Refresh, refresh, refresh. Your finger frantically clicks, desperately hoping the website of that world-famous restaurant will yield the magic button labelled “Book now”.
Those who live to eat can often be disappointed when it comes to securing a table in a destination restaurant. But it doesn’t have to be like that. Although it sits at No 17 in the World’s 50 Best List, you can make a booking at Italy’s Piazza Duomo with ease.
In a watermelon-pink dining room behind a purple door down an innocuous alley in Alba, chef Enrico Crippa (Bras, Spain’s El Bulli) champions Piedmontese cooking with technique as sharp as the nose of a truffle dog. No surprise, as his teachers were three modern masters, Michel Bras of the eponymous Bras restaurant in Laguiole, El Bulli’s Ferran Adria and pioneering Italian chef Gualtiero Marchesi.
From hazelnut sourdough to vegetables from the chef’s garden, none of the main ingredients on his menu comes from more than 50km away.

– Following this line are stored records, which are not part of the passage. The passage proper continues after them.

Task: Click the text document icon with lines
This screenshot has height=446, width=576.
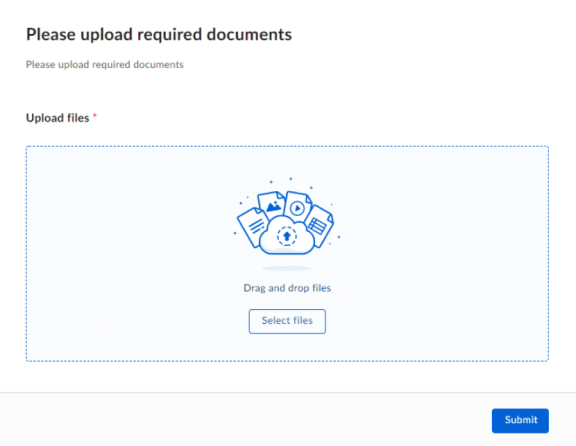Action: pos(253,226)
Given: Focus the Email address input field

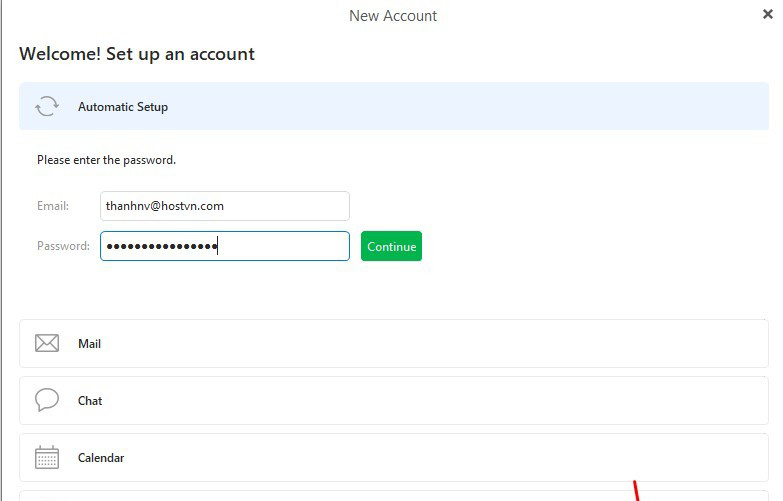Looking at the screenshot, I should (x=224, y=206).
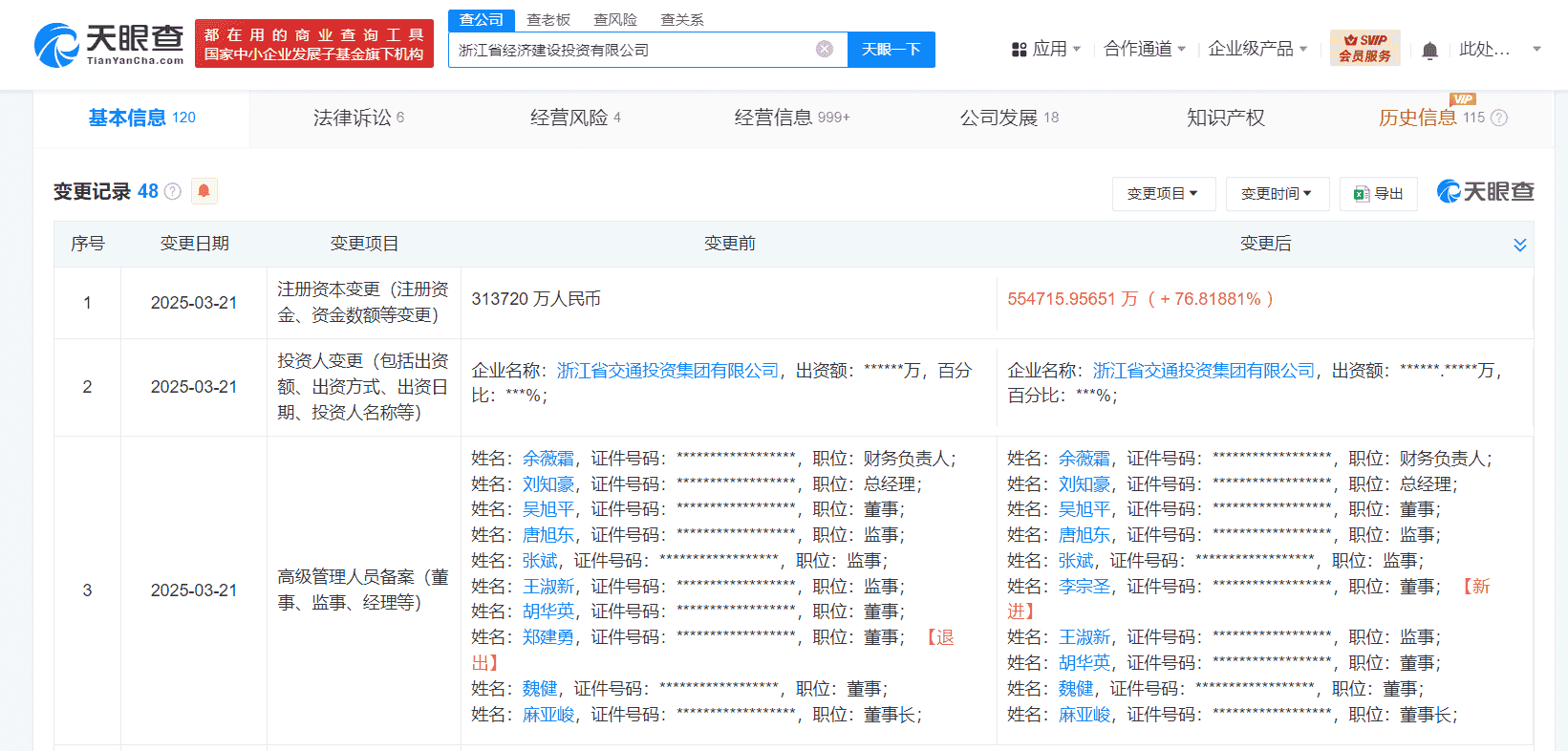
Task: Click help icon beside 变更记录 48
Action: [173, 192]
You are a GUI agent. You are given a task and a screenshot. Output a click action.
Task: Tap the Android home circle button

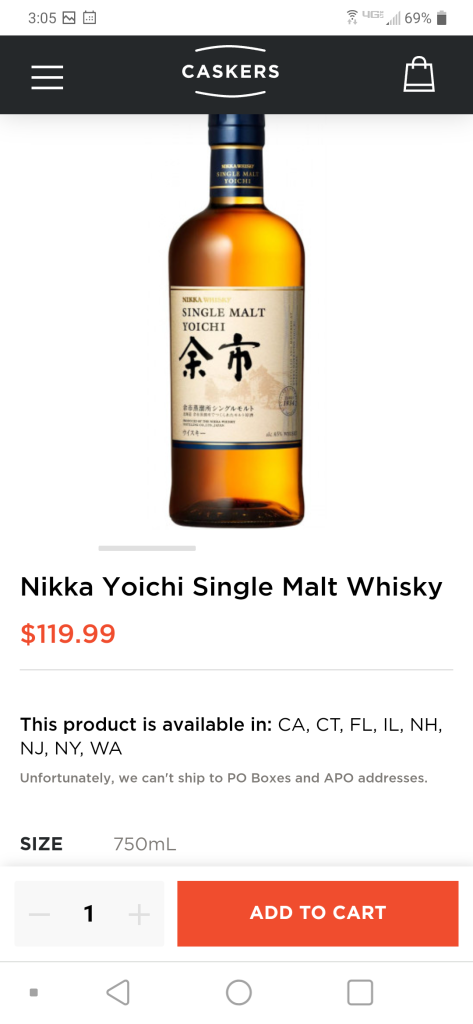coord(238,992)
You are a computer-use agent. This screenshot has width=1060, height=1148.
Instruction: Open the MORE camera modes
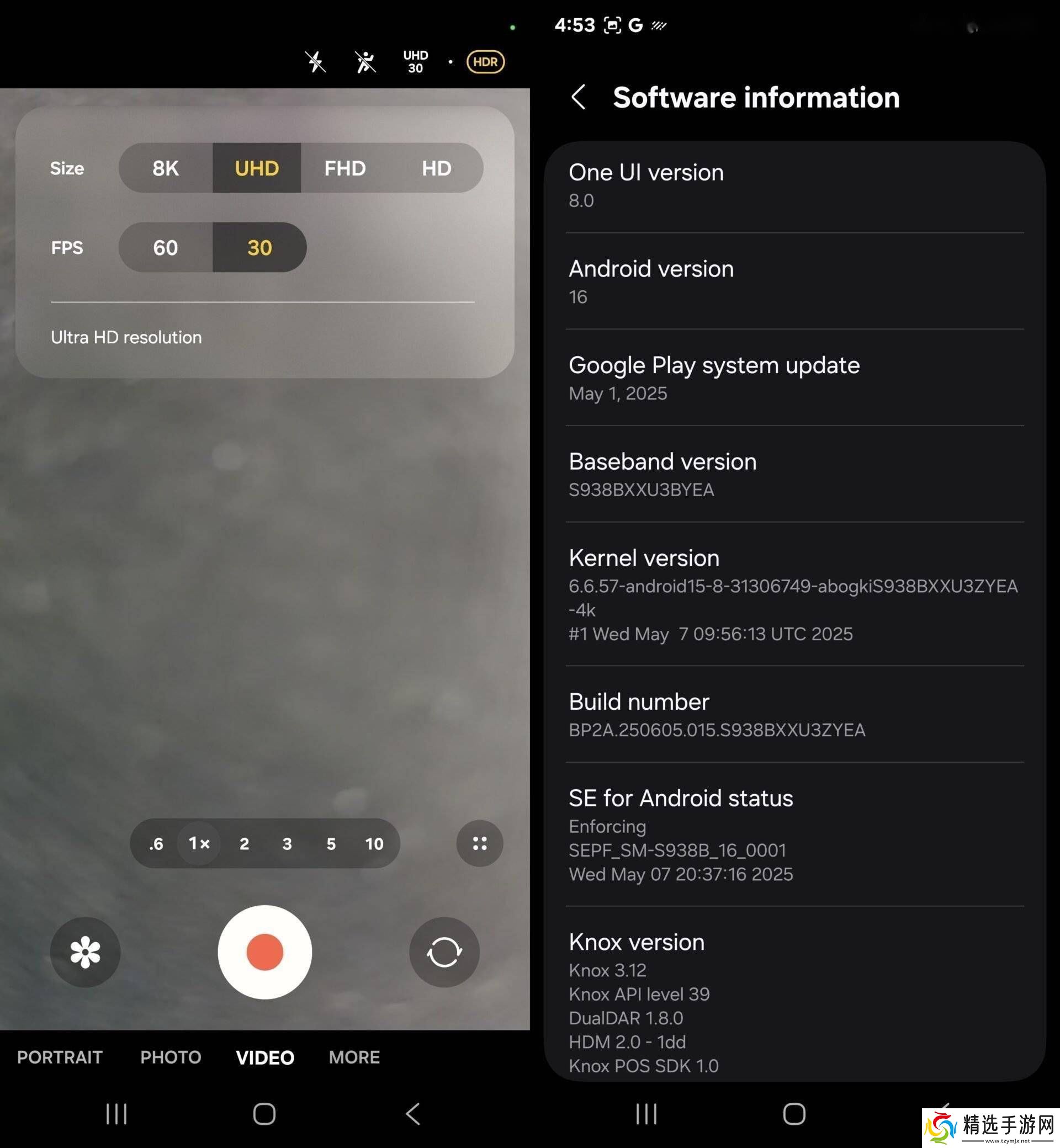[354, 1057]
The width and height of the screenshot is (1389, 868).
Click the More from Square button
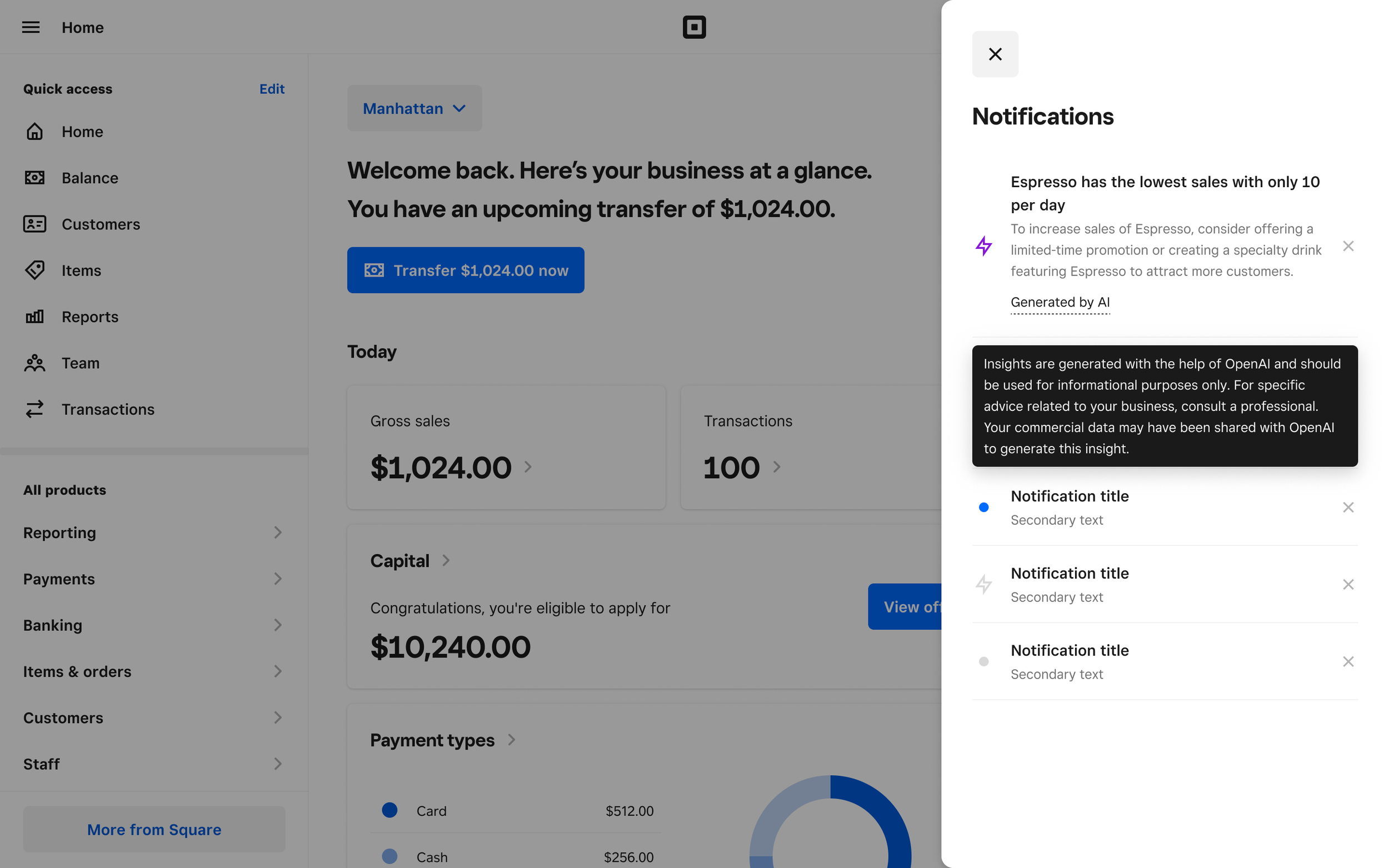click(x=154, y=829)
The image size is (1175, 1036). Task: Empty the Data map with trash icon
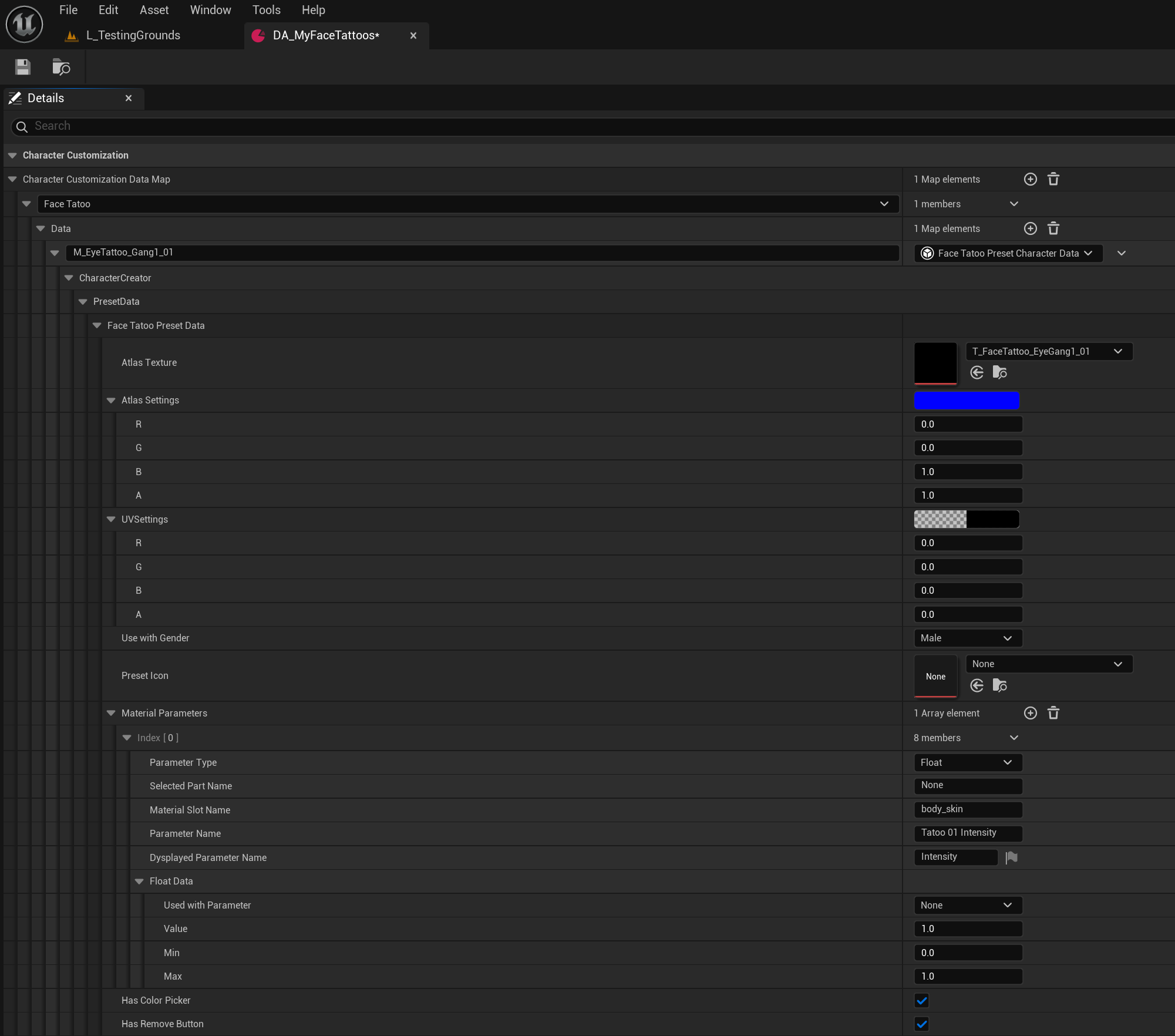[x=1053, y=228]
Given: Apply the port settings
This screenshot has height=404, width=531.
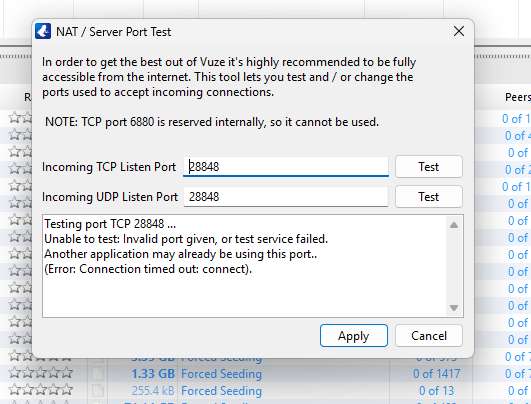Looking at the screenshot, I should [354, 336].
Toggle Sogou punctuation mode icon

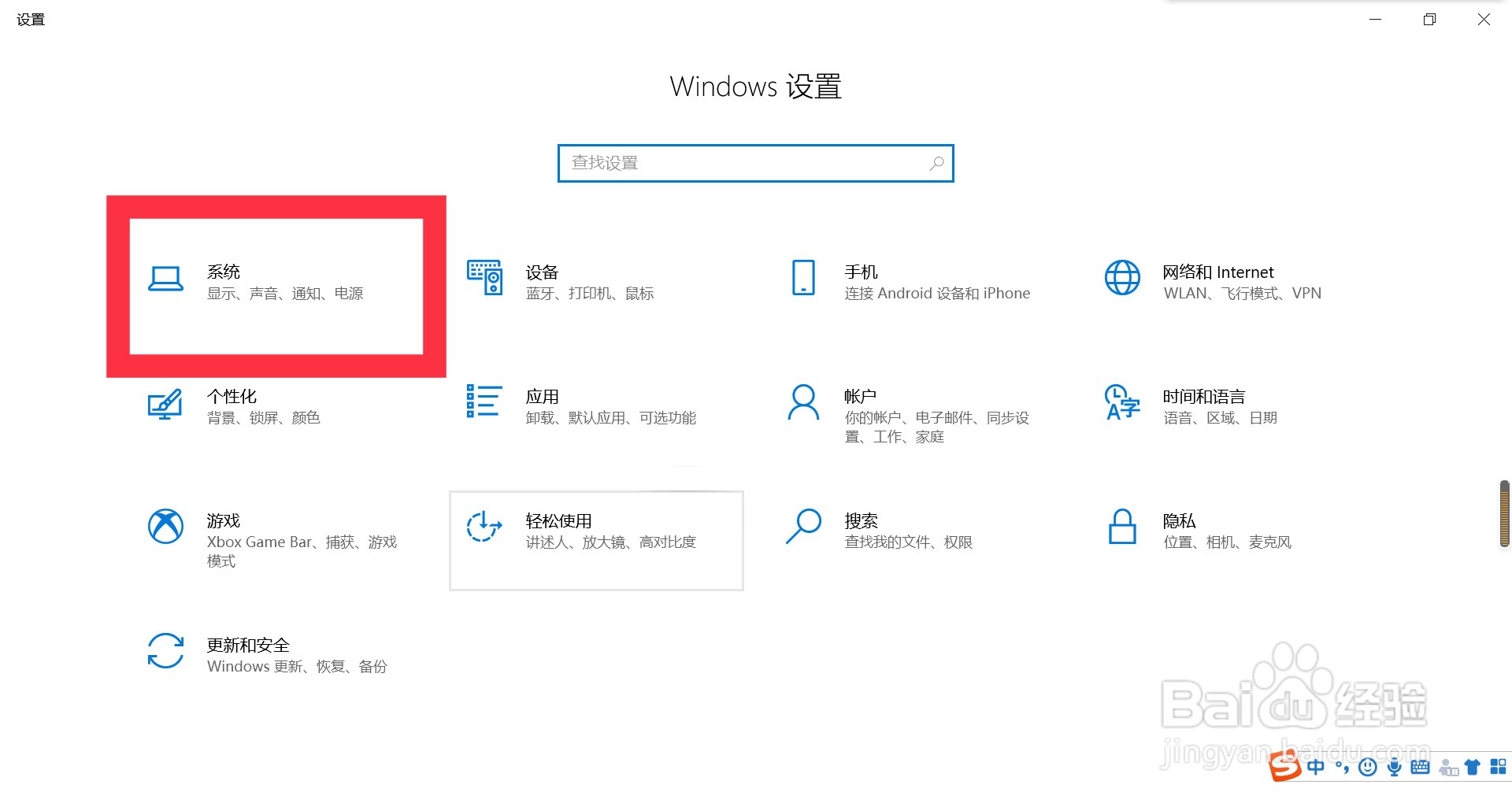pos(1341,767)
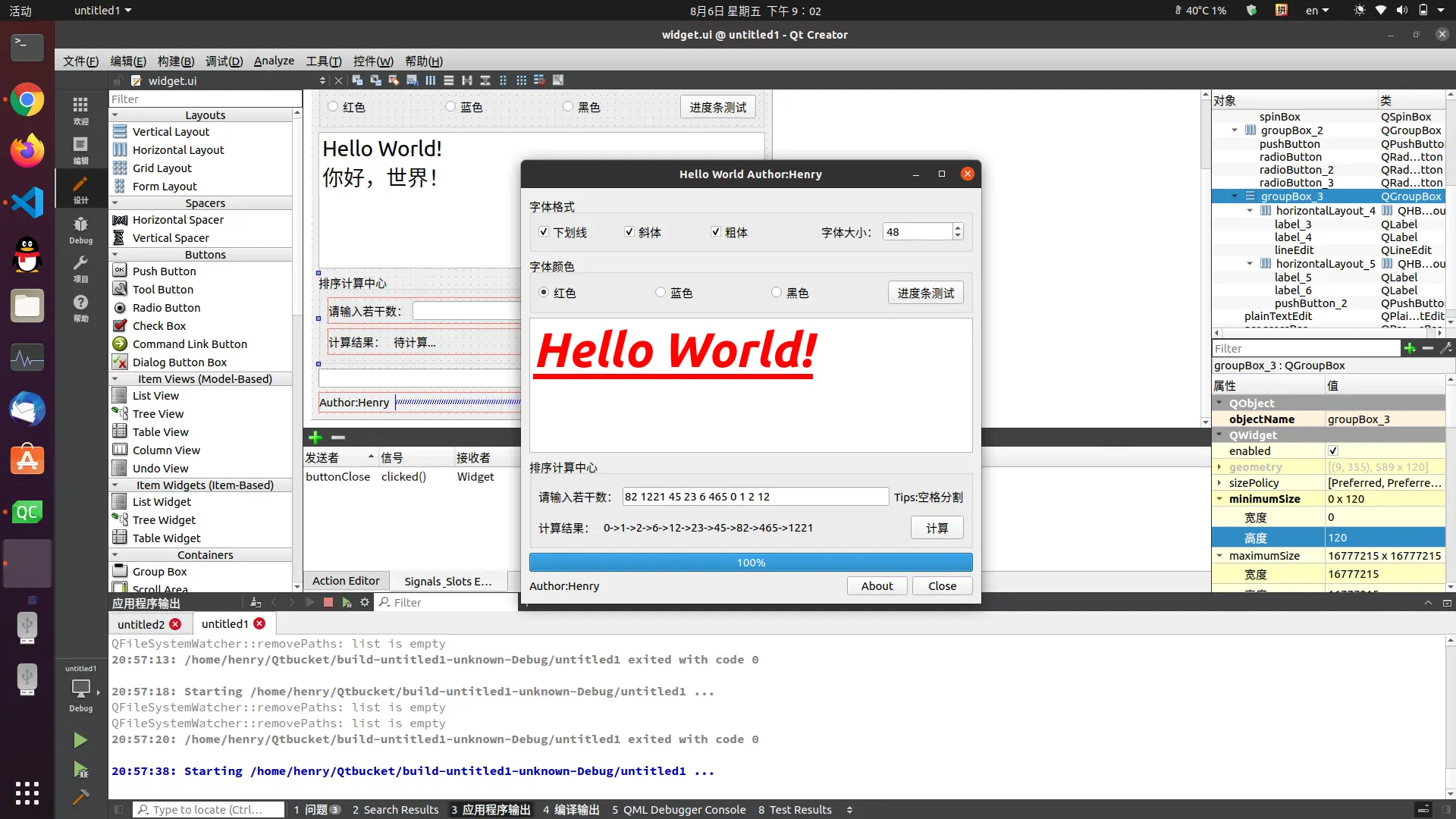
Task: Switch to Signals_Slots Editor tab
Action: tap(447, 581)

Charming multilingual waiters deftly dance you through the menu, clearing and resetting the table as though performing for the Teatro alla Scala. Sommeliers guide you through a pair of regional and world lists, leaving the bottles close by the table for those who tend to drain their wine matches instantly (er, I’m speaking about my stepfather here).
The table is laden with appetisers looking like a Kandinsky painting, while salads appear from the kitchen at dizzying pace. Insalata 21, 31, 41, 51 (a reference to the number of seasonal ingredients used) is a dainty arrangement of leaves, flowers and herbs finishing with a palate-cleansing dish of orange and dashi, whereas egg and eggs salad (garden leaves, shaved black truffle, cured egg yolk) looks daunting in its size but is demolished in a few delicious crisp-creamy-earthy bites.
Raw prawns with violets, beetroot and hazelnuts is as refined and as pretty a dish as you’ll ever see, but it’s a risotto of Italian sturgeon caviar and powdered mastic that has me gripping the side of the table in admiration. The autumnal woodiness of the mastic, the delicate brininess of the caviar, the unctuous arborio … superlatives fail me.
Crippa is no less adept with meat. A farce of speck is wrapped in a braised leaf of radicchio, while a dish of roasted pigeon, as pink as the walls, with “textures of cabbage” is more rustic but no less successful.
Criticisms? Barely there. A tangy sphere of salsa verde and anchovies with a golden pepper ‘‘bouillabaisse’’ is a tad unbalanced, while tartars of veal and langoustine, disguised as black and green olives, have a whiff of the gimmicky about them.
Desserts range from the subdued (a seasonal stew of fruit and nuts, warmed with the aromas of baking spice), to the decadent (whipped cream profiteroles with a fragile crack of tempered chocolate). Petit fours and aged grappa round off the afternoon.
Our fellow diners are a varied bunch. From a restaurateur from Manchester dining with a local Barolo merchant, to a young German couple celebrating an occasion, to Quay’s Peter Gilmore, there’s a palpable enthusiasm for food and wine in the room; no one’s here to tick off a bucket list.
At €200 ($286) for the cheapest degustation, even the most expensive of Australian restaurants would scramble to reach these prices, but while Piazza Duomo doesn’t offer a hot documentary or a publicity-mad chef, it does offer a world-class experience, one based in time and place. Trust me. You’ll be refreshed.
The World’s 50 Best Restaurants will be announced in Melbourne in April next year.